Thirdly, the other ethnic groups in the region have become wise to the reality that Ijaws are leading them by the nose to satisfy what has been repeatedly proving to be a selfish agenda. They have had a taste of what power drunken ethnic jingoists can visit on the others that they perceive as inferior nationalities. So had the miscreants declared any monkey republic like they threatened they would have been confronted with ethnic nationalities ceding from their ill thought contraption within days of its declaration. For instance, Itsekiri leaders in Delta state have advised President Muhammadu Buhari against being sold on the fake negotiation scam that the godfathers of the militants are peddling. The counsel to these leaders that, “The rest of the Niger Delta made up of the Ibibio, Edo, Urhobo, Ikwerre, Ogoni, Efik, Isoko, Ndokwa, Itsekiri, etc should not be made to learn and discover that problem solving in the region can only be through violence and aggression. Violence and aggression should be discouraged by every means” is one that the entire nation should take to heart.
Fourthly, the Army of any nation symbolizes not just it’s strength and bastion against aggression but also has its spiritual dimension because it co-exercises the authority vested in the leadership of that country. Since here in Nigeria we agree that leadership is usually ordained, any militant taking on the state or the Army know they contend against God in a battle they will always lose.
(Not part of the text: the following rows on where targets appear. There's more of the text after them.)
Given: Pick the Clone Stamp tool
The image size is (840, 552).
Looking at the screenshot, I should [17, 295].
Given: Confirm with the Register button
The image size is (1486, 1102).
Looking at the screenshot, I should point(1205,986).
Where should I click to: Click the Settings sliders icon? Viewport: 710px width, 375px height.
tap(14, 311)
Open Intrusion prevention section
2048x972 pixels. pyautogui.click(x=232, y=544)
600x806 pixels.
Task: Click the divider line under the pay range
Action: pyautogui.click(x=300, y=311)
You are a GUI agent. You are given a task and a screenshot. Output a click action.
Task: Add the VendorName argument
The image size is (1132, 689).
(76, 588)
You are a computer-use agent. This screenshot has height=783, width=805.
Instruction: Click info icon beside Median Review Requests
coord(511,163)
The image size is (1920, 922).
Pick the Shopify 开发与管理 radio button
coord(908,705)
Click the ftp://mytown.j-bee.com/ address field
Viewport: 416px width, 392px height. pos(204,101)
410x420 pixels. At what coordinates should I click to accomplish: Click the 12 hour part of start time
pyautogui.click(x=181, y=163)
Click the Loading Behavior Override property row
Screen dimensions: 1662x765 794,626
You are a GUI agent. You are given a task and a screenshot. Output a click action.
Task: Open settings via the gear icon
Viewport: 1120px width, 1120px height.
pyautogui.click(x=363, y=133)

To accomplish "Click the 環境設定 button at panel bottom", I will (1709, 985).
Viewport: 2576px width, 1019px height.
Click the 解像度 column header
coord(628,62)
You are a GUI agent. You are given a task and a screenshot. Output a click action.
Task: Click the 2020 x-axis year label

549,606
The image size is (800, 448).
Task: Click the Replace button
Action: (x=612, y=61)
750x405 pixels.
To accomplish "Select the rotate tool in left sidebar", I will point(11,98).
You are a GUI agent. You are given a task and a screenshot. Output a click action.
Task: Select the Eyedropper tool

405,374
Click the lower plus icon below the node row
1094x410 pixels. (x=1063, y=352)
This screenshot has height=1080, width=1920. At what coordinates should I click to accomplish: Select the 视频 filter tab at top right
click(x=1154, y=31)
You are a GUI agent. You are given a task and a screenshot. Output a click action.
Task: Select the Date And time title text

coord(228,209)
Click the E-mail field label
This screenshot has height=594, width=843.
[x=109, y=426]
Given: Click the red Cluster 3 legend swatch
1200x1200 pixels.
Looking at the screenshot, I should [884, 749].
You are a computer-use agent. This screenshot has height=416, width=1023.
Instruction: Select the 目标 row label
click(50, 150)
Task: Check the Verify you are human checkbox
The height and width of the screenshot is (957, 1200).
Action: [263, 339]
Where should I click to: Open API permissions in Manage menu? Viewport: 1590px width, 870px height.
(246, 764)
This is why the Niger Delta militants know they have to fear the Army as they are conscious that they fight a war of guilt, driven not by the unfair treatment they claim but by a disdain for the right of other ethnic nationals to live.
This is why the Federal Government should now fully deploy the military and other security agencies to clean up the criminality being perpetrated in the Niger Delta. The talks of negotiation should be banished forthwith and any regional leader peddling such should be apprehended as a sponsor of those blowing up oil and gas installations. Militants claiming to have ceased hostilities should demonstrate that by unconditionally turning over their arms since Nigerians are not allowed to bear the kind of assault weapons they have in their arsenals even with permits or licenses. Such militants must also commit to repairing what they have damaged. The kind of dole for mischief that characterized the earlier amnesty in the South-South must never again be repeated since it is now glaring that it does not keep the youths in that area away from criminality same way it will not keep youths anywhere else from criminality.
The Nigerian Army is judgment day come to the criminal militants. Let us all allow the days of their fear begin.
Amuna, National Coordinator , Media and Anti- Corruption Crusade Network contributed the piece from Port Harcout.